*Record extracts:*
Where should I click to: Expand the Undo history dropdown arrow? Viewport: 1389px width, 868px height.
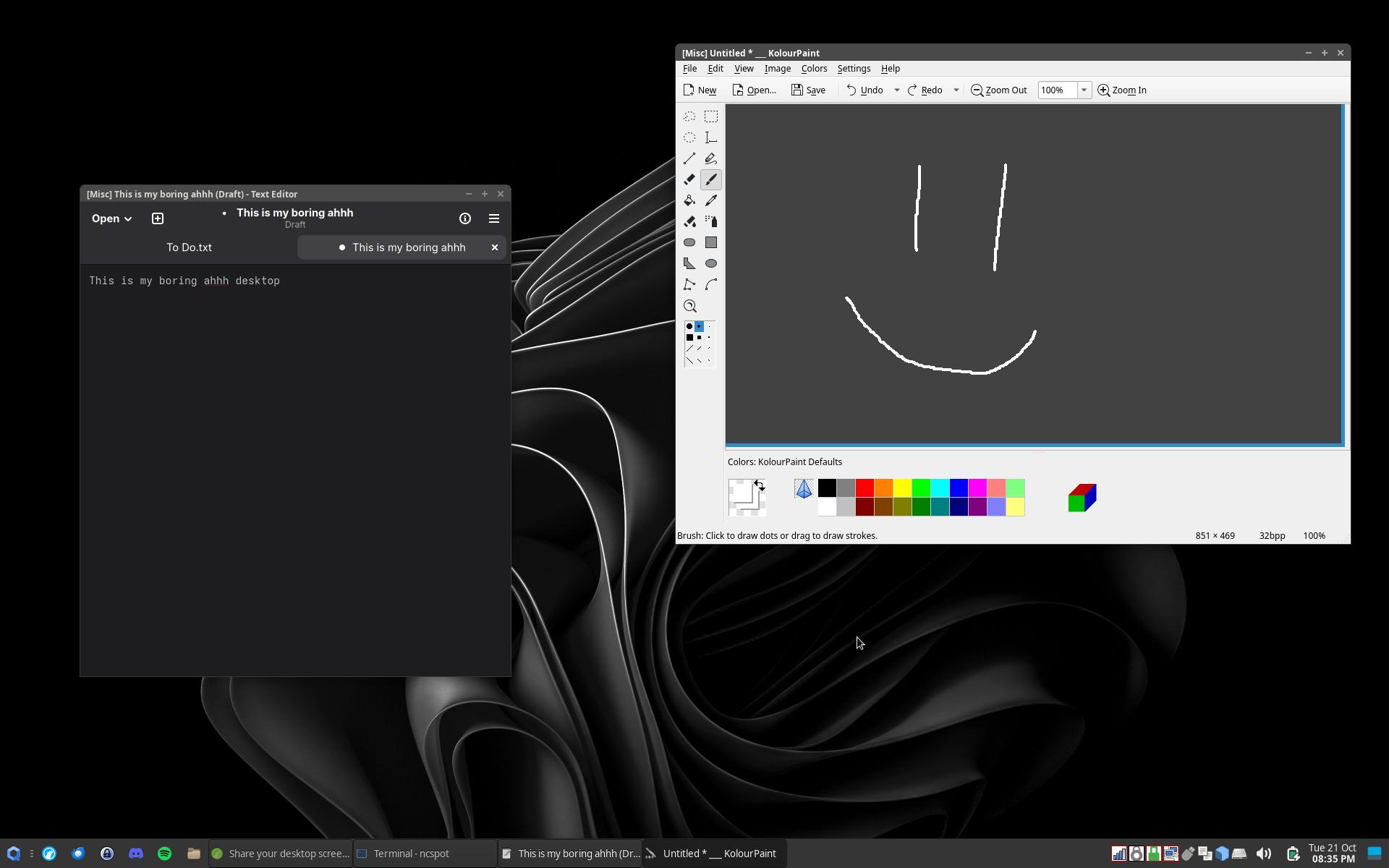click(896, 90)
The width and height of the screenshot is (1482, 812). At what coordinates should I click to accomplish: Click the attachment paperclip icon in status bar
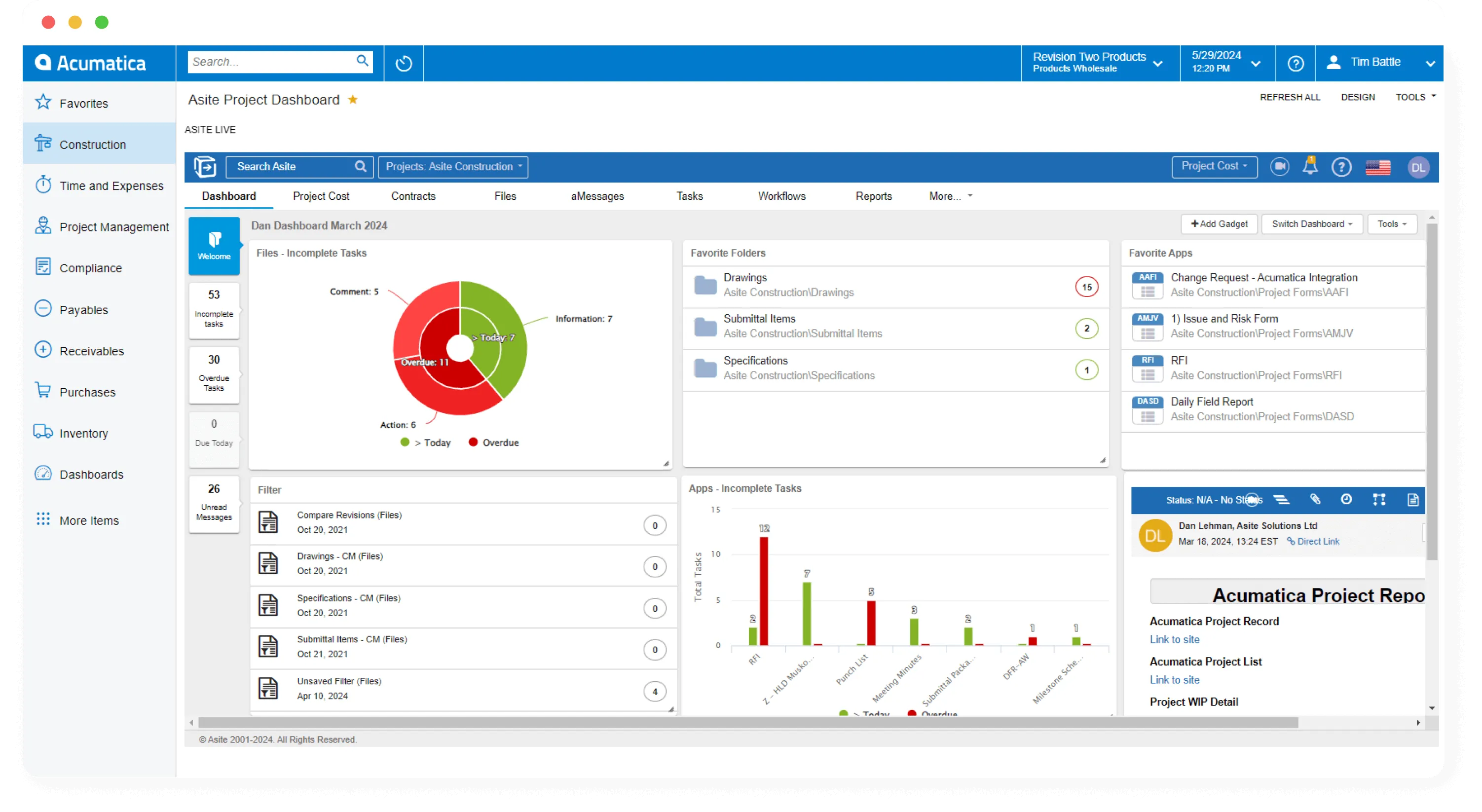1315,499
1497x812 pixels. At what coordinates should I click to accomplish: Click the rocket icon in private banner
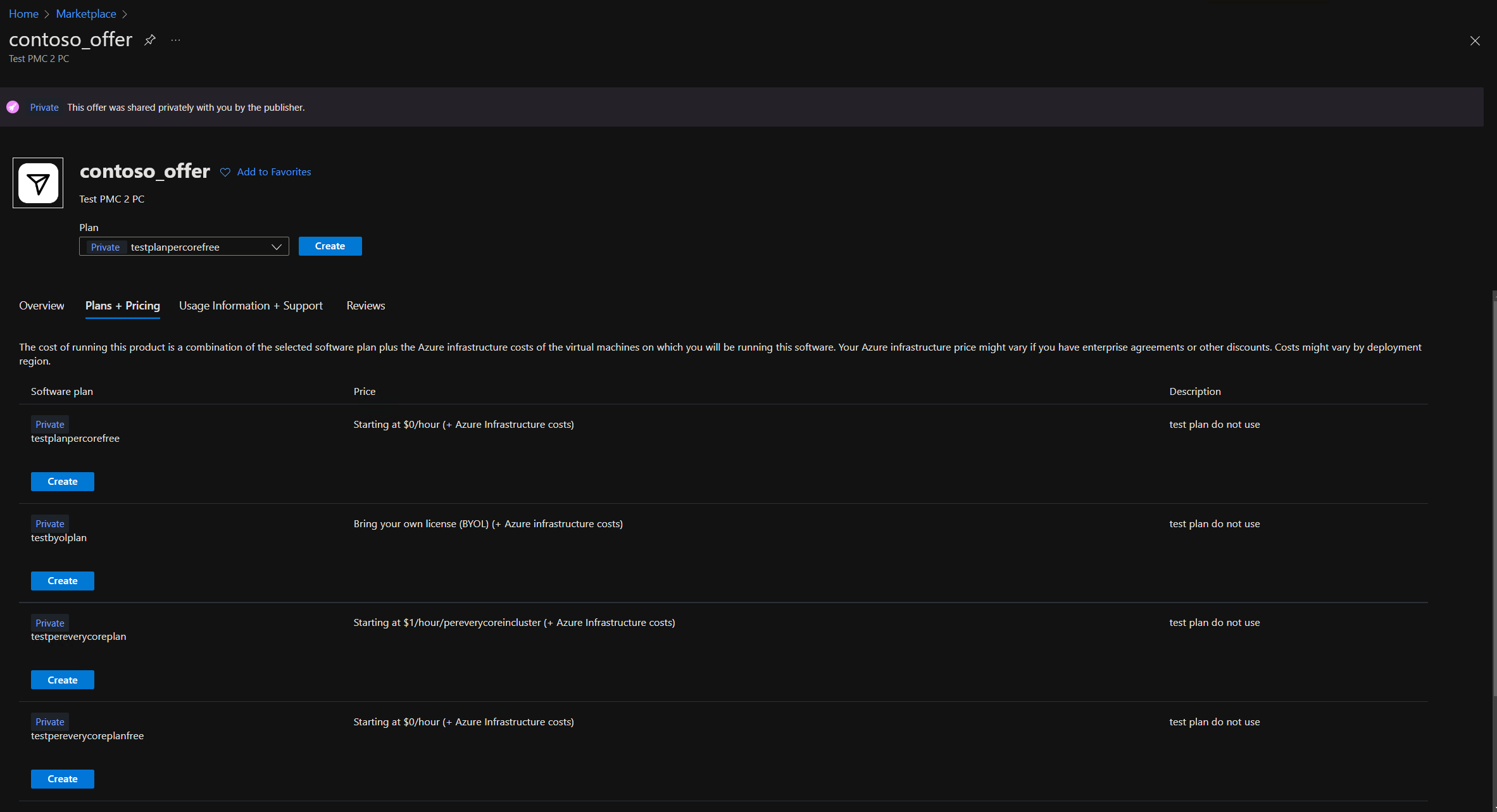(x=13, y=108)
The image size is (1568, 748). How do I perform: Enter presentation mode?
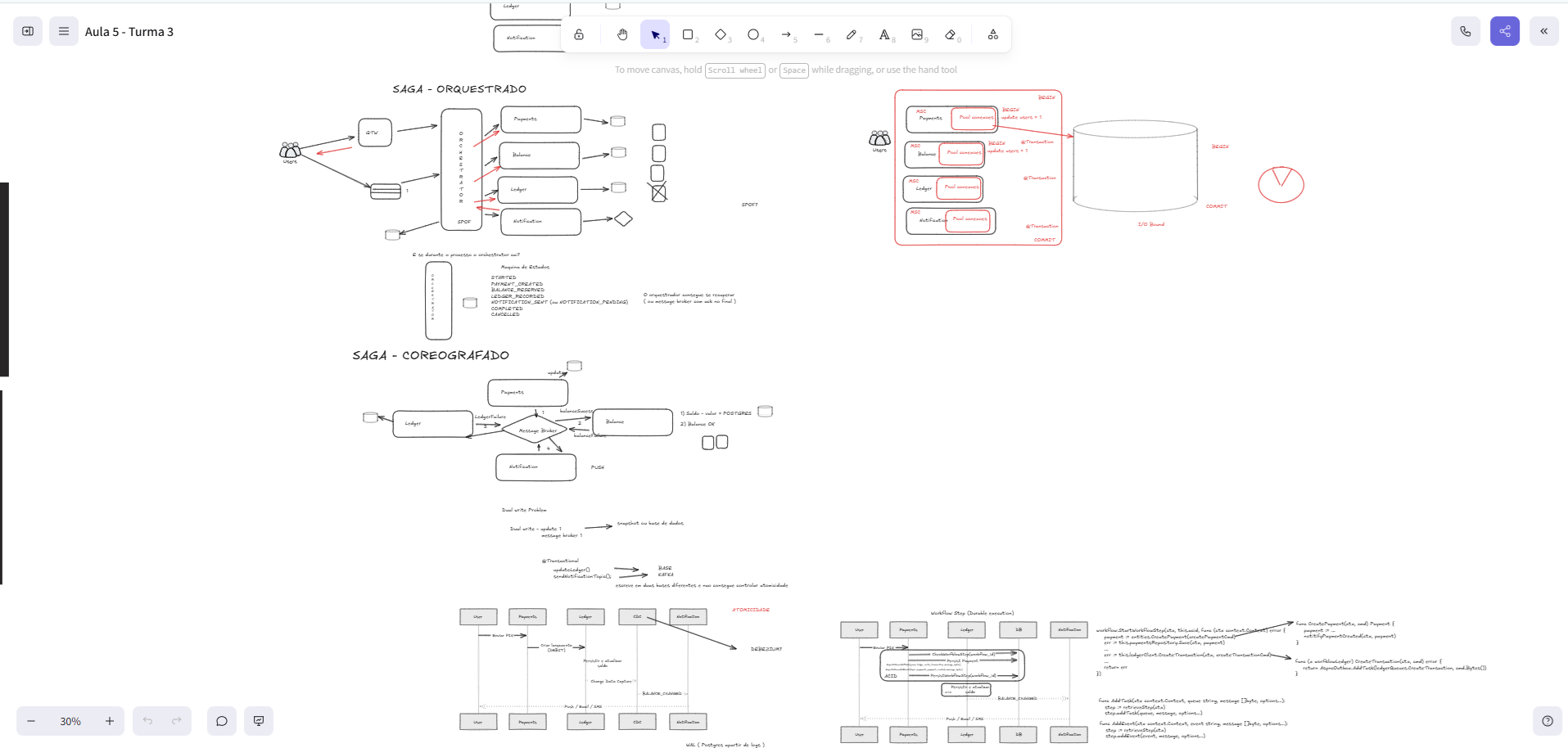[259, 721]
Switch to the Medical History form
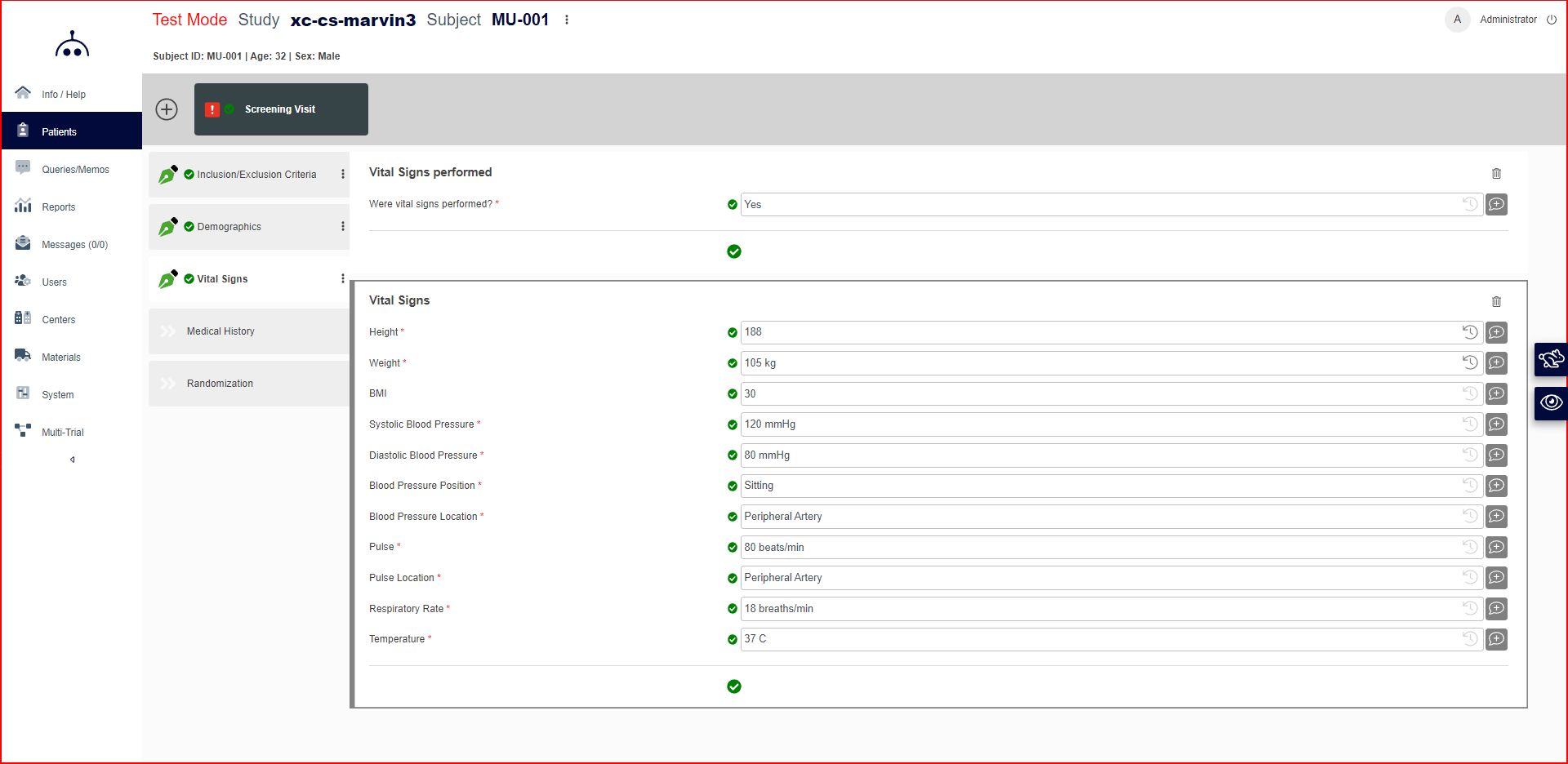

*What you have to do:* Print all data above verbatim, except pictures.

*Answer to the exercise:*
Where should I click to: Expand the Undo history dropdown arrow? Viewport: 1389px width, 868px height.
click(896, 90)
The width and height of the screenshot is (1482, 812). At what coordinates should I click to accomplish: Click the attachment paperclip icon in status bar
1315,499
1497x812 pixels. At what coordinates should I click to accomplish: Click the rocket icon in private banner
(x=13, y=108)
The image size is (1568, 748). How do I perform: Enter presentation mode?
[259, 721]
Switch to the Medical History form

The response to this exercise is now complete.